I wrote the following words 35,000 feet over the Pacific Ocean, en route from Los Angeles to South Korea two months ago. I’d like to share them here because something new and entirely course-altering has been happening inside of me these past several weeks, and these words were the foreshadowing of this current transformation. I can’t easily describe this revolution inside of me, except to say that the cobwebs of drowsy years are being swept from my eyes, and my spirit is coming awake with an electricity and sobriety I’ve never yet known.
I feel that for some time I’ve been standing on the lip of an enormous ledge overlooking the bluest, wildest, most desirable sea… and now – this very moment – I’ve finally jumped off the ledge.
Here are the words I wrote that January day – overcome with awareness that I was writing down the truest part of my own soul – on the back cover of my journal while 7 miles above the Pacific Ocean:
I know to whom I belong. I know what He says of Himself and of me. And frankly, I could care less what any other voice calls me. I am not my reputation, nor my exterior, nor my accomplishments, and I will not live any longer as if I am. I’d rather make what some would call a fool of myself by living with exorbitant trust in my Father – trust that many might find impractical, perhaps even irresponsible. I know no other reality. I’ve asked Him to make me a torch and set me on fire, and I expect Him to do just that. I cannot simply exist. I was made to tremble and dance with the flame and flood of the Living God. I am what I am, and body and soul I am His.

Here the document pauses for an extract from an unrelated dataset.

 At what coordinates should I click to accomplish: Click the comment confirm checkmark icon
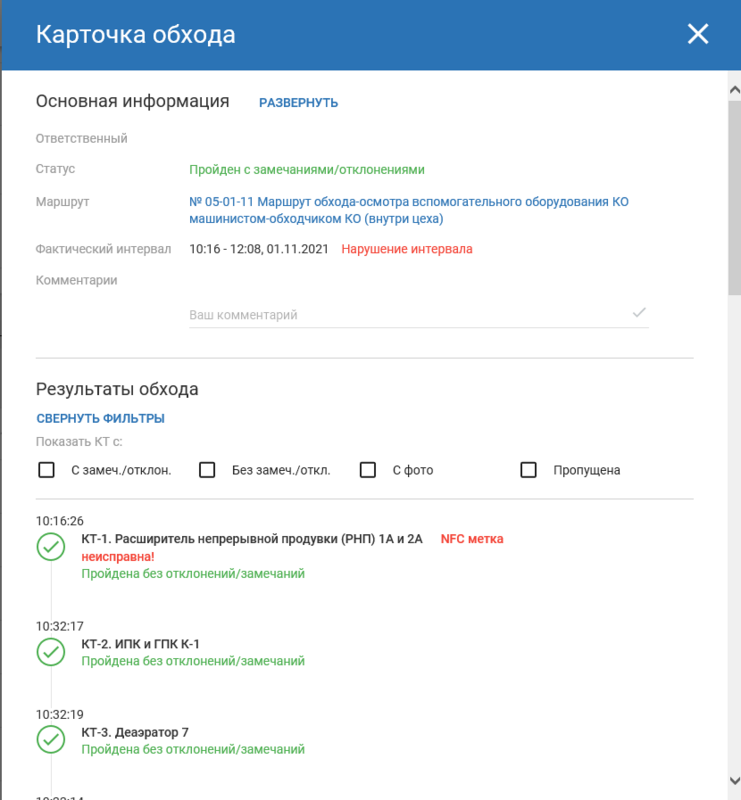click(639, 312)
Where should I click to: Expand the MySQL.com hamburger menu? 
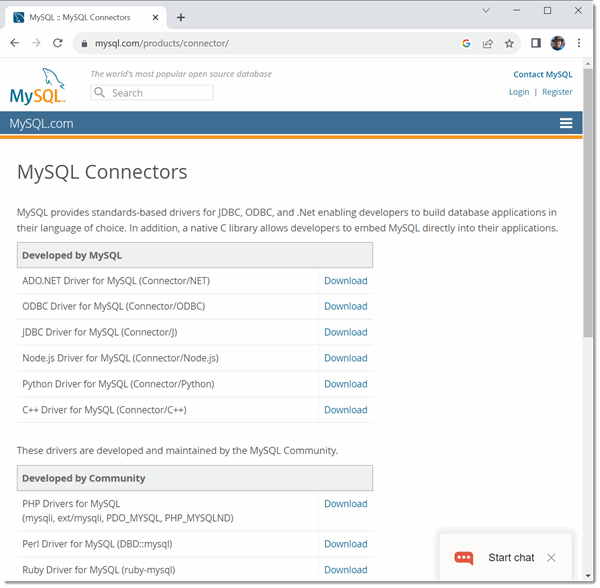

It’s happening. It’s real. And I’m pierced magnificently with the realization that I have sprinted clear through a point of no return.
May it be so for you too, friends.
This Jesus we love is requiring of us our breath, our essence, all that we possess and call our own, our very souls. To surrender all this is to dive headlong into Life and thunder and sea and sky and a Kingdom that has swallowed up death for all time. It means diving into the arms of the Living God.
Body and soul may you find yourself enfolded in those arms today.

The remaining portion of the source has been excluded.